## Records provided
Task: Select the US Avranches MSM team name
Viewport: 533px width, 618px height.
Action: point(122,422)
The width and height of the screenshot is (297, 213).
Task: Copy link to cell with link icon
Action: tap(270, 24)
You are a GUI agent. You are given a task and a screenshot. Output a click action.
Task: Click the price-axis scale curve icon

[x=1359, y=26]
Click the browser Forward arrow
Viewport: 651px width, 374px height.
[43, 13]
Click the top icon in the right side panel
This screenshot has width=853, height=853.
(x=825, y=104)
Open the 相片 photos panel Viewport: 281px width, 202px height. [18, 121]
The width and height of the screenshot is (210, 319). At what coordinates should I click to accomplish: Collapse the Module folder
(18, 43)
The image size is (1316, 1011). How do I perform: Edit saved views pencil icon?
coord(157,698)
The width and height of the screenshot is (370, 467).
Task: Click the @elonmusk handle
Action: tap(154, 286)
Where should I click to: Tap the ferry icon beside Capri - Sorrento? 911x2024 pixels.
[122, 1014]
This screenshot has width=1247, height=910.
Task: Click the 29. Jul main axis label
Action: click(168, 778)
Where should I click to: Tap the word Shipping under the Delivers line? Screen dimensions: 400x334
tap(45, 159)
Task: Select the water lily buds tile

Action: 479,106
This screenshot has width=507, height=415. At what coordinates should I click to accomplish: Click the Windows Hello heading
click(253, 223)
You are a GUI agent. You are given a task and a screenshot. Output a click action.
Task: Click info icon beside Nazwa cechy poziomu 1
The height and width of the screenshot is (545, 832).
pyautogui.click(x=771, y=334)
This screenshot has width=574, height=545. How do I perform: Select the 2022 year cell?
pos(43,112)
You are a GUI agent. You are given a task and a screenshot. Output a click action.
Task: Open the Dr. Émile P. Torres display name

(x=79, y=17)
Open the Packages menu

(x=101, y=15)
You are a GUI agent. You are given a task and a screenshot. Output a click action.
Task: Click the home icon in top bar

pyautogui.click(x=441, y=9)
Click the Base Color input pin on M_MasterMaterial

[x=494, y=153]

## Activity
Whenever a line of the data includes "panel", copy that line.

## Problem solution
Click the top icon in the right side panel
Open the 相片 photos panel Viewport: 281px width, 202px height. [18, 121]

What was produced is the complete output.